Work required
The records below need to be printed in full. Keep each one exact.

-------- Records for the exercise

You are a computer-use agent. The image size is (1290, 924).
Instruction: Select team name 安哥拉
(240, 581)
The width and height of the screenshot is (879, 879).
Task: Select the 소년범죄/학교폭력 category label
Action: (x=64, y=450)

----------------

Written answer
You are a computer-use agent. The image size is (1290, 924).
Instruction: Select team name 安哥拉
(240, 581)
The width and height of the screenshot is (879, 879).
Task: Select the 소년범죄/학교폭력 category label
Action: (x=64, y=450)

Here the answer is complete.